> **Task**
The listing below should be printed again word for word, without any images.

> **The input**

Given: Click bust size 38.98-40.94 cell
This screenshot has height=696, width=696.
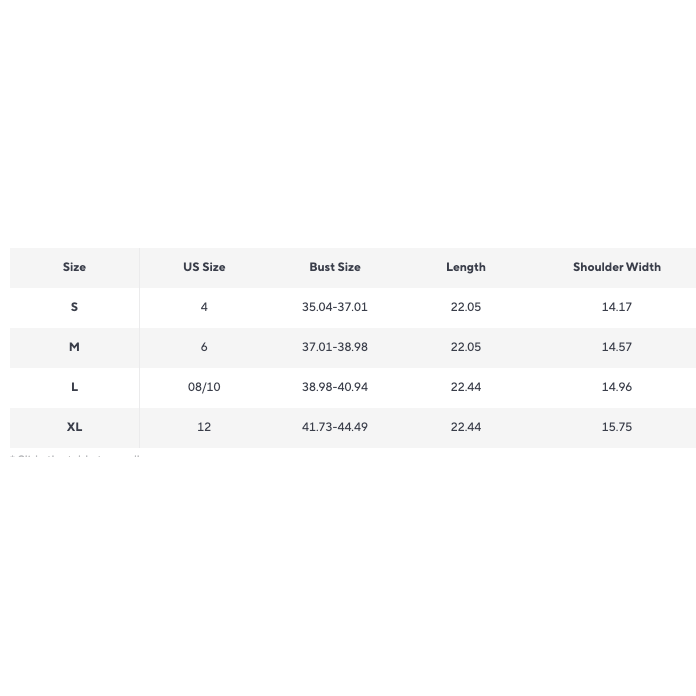Looking at the screenshot, I should point(335,387).
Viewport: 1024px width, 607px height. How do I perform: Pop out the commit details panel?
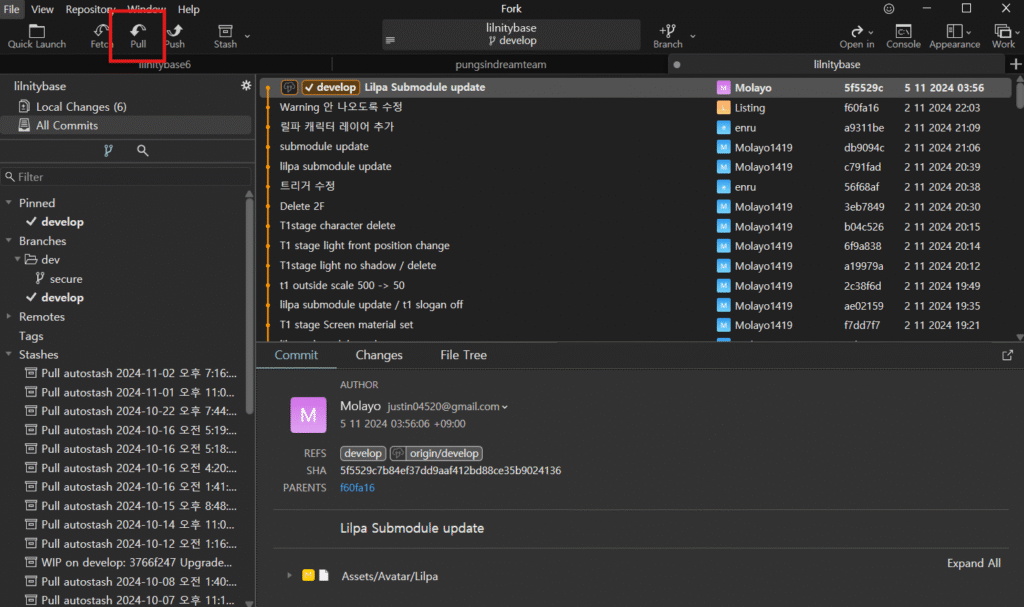coord(1007,355)
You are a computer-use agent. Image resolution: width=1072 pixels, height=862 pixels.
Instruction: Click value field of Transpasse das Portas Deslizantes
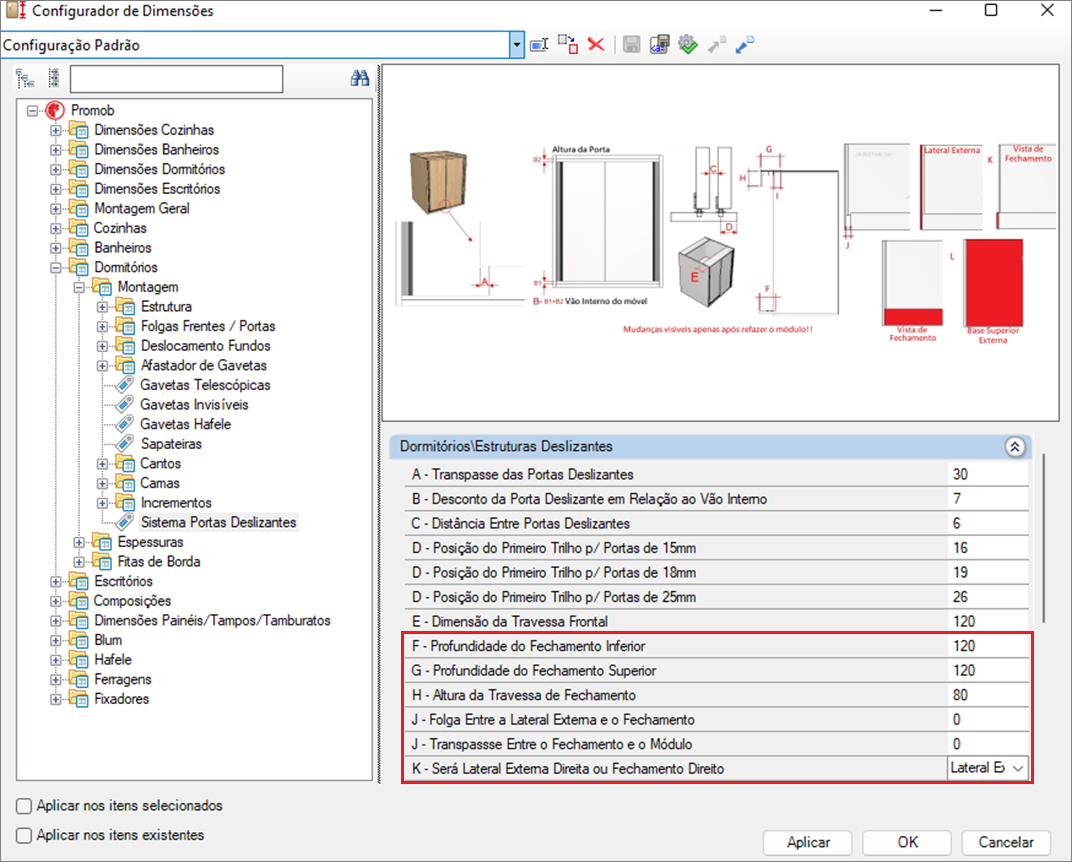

> **Solution for this problem**
Given: Click bust size 38.98-40.94 cell
This screenshot has height=696, width=696.
Looking at the screenshot, I should point(335,387).
Viewport: 1024px width, 607px height. How do I perform: Pop out the commit details panel?
coord(1007,355)
You are a computer-use agent. Image resolution: width=1072 pixels, height=862 pixels.
Instruction: Click value field of Transpasse das Portas Deslizantes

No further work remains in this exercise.